If something disappears from the public eye for long enough, regardless of how popular it once was, people are going to eventually stop pursuing it. No one likes a wild goose chase. According to Redfin’s Housing Demand Index, that is exactly what is happening currently with homes.
In February, the Housing Demand Index dropped 5.5 percent from a year earlier to 97. This marked the third consecutive month of year-over-year declines in demand, which can be attributed to nine straight months of year-over-year declines in inventory. Across 15 major markets, inventory fell 3 percent in February. With fewer homes available overall, fewer people viewed the listings that were available, which is a key component of the Demand Index.

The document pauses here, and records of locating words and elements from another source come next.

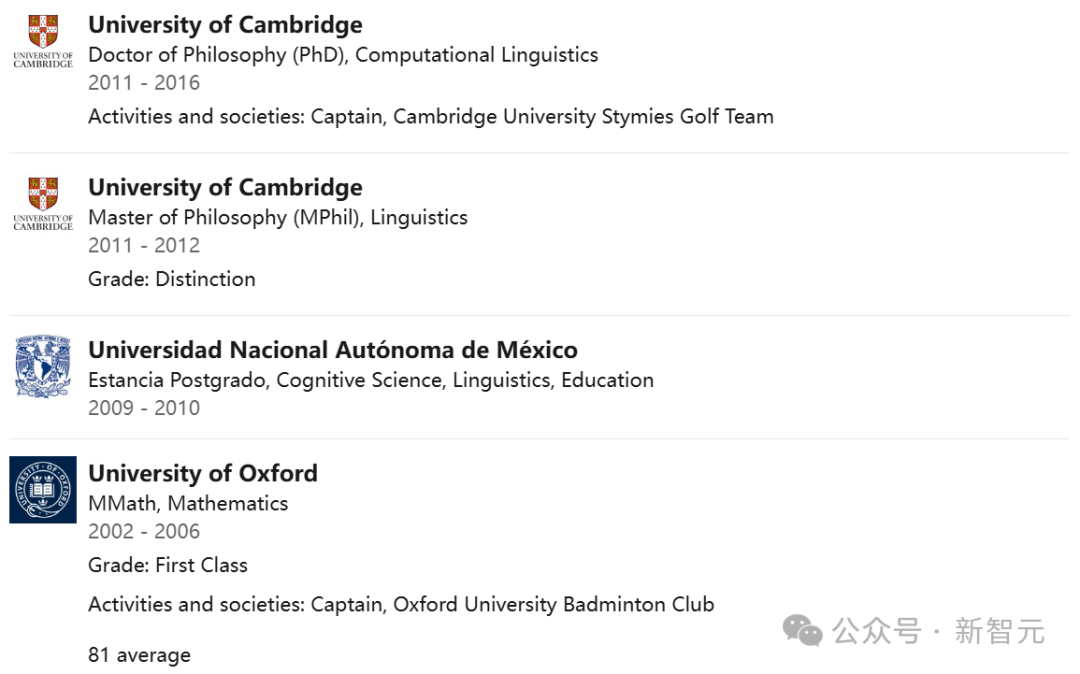
Task: Select the Grade: Distinction text
Action: pos(171,279)
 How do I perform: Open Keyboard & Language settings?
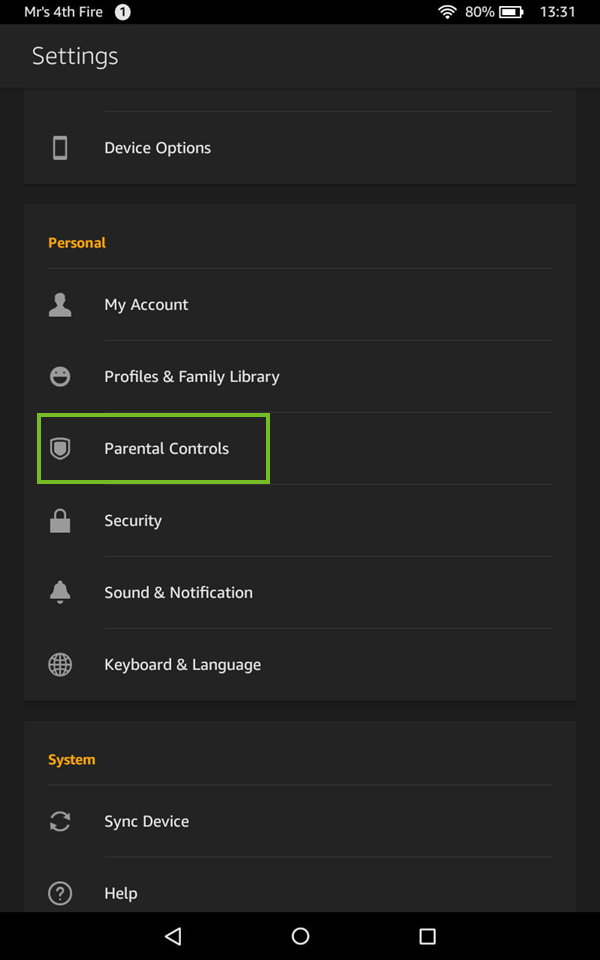tap(182, 664)
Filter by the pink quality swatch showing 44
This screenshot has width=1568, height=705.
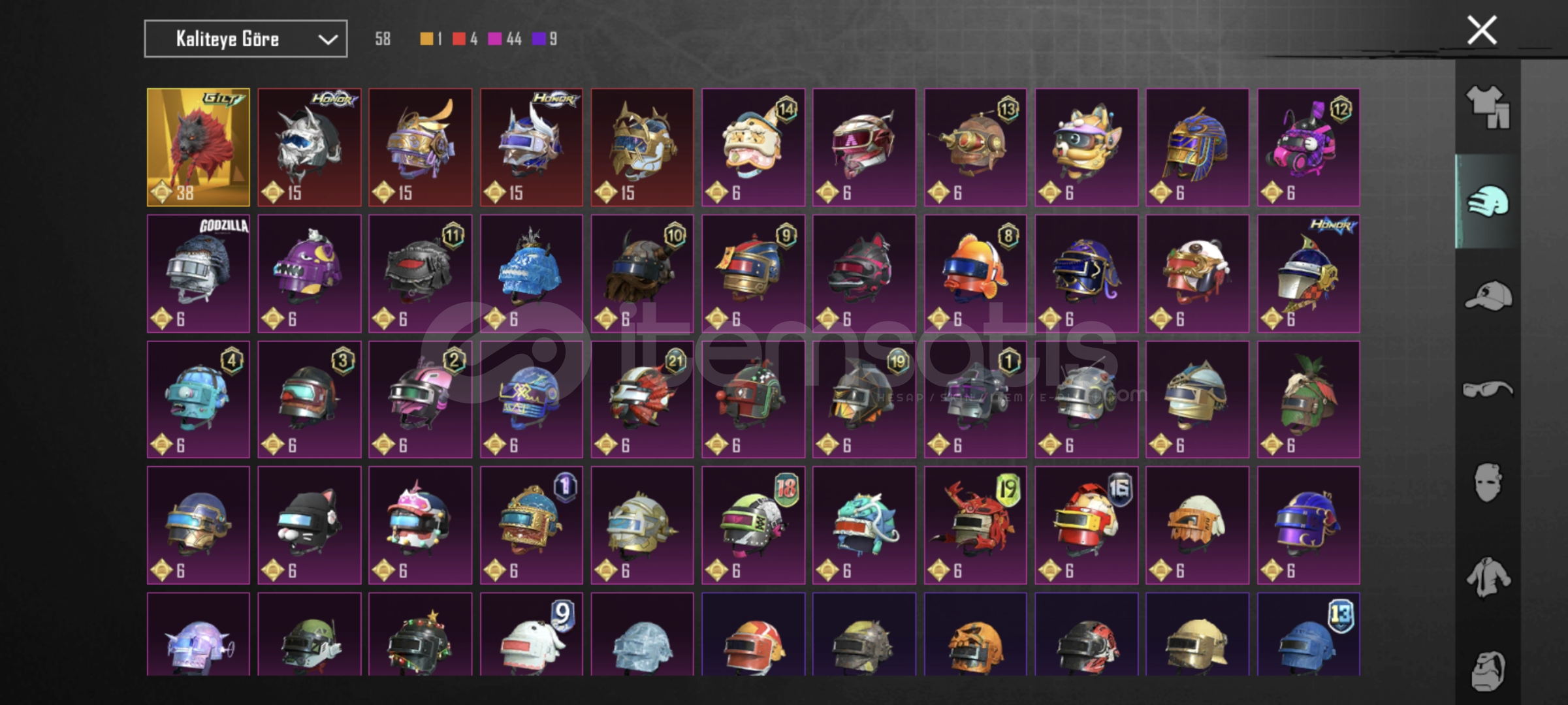click(495, 39)
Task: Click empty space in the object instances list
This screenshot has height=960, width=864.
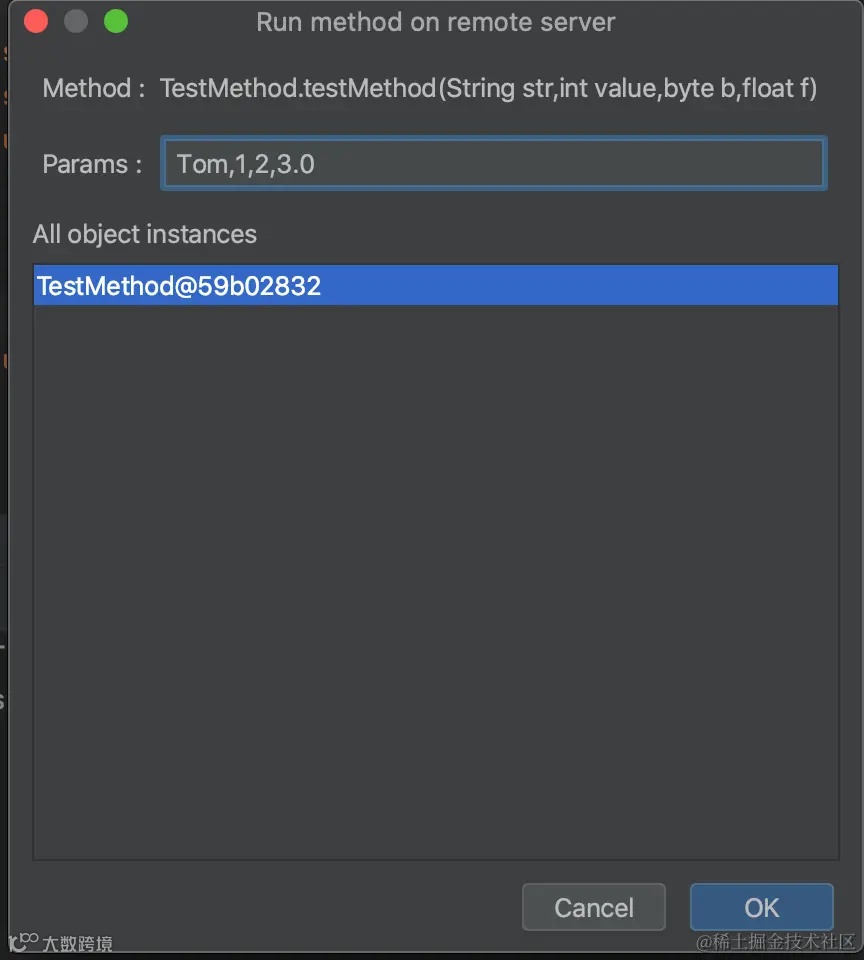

The news isn’t all bad, however. While the Demand Index fell, the amount of Redfin users who requested house tours rose 19.2 percent year-over-year. Additionally, the amount of people writing offers increased 4.1 percent, up from a 6.4 percent decline in January.

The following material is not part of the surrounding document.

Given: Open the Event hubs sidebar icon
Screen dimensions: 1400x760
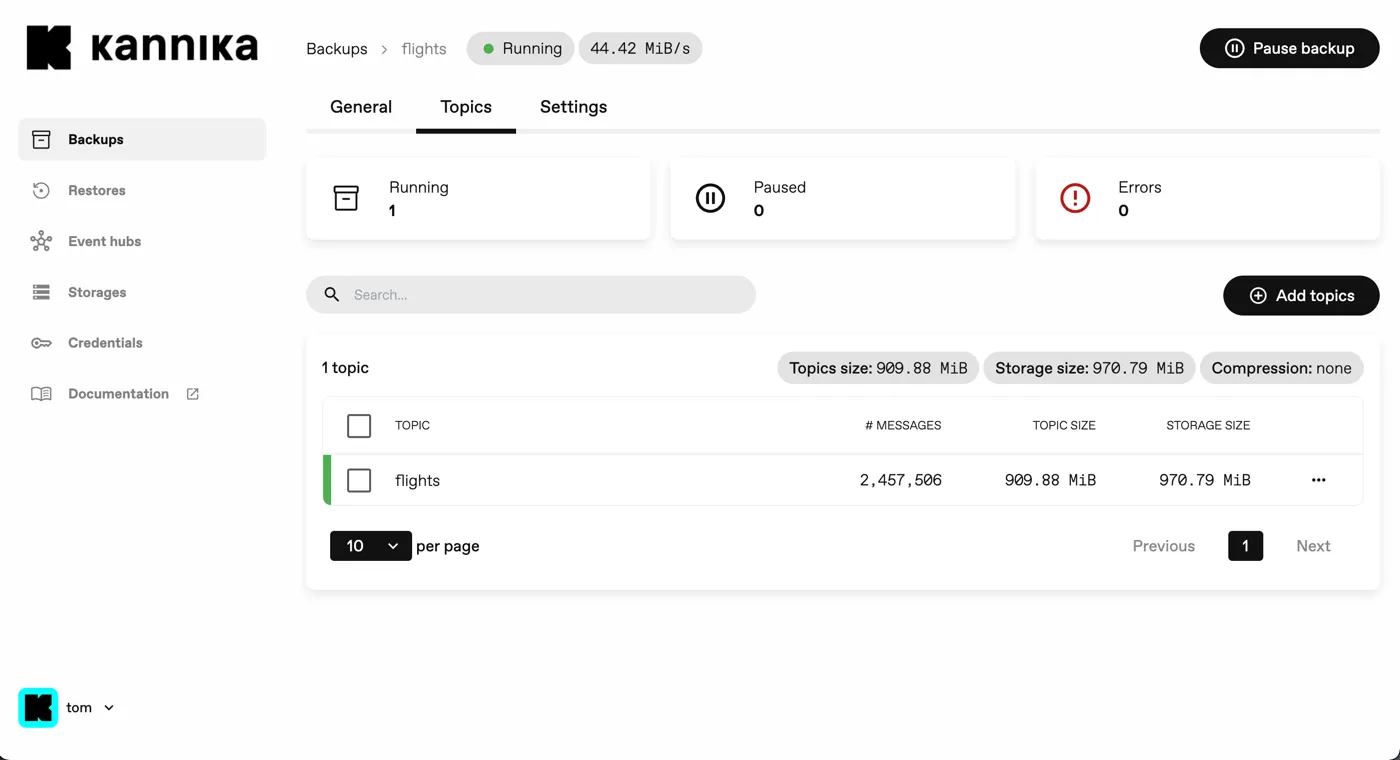Looking at the screenshot, I should click(41, 241).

While more offers are being written, a large amount of those offers, 61 percent, are facing bidding wars. These bidding wars can involve just a few other buyers, but can also include up to 25 buyers all trying to purchase the same home.
Additional good news can be found in the fact that home price growth is slowing. February experienced the median sale price of a home raise 4.1 percent, which was the lowest level of growth recorded across the 15 markets Redfin measures in the past two years. Additionally, new listings rose 10.9 percent year-over-year, suggesting the supply is beginning to grow. If this growth continues, the busy spring season will see a larger inventory of homes than has been available for buyers in quite some time. It will help even more if the focus in the growth of supply is on affordable, entry-level homes.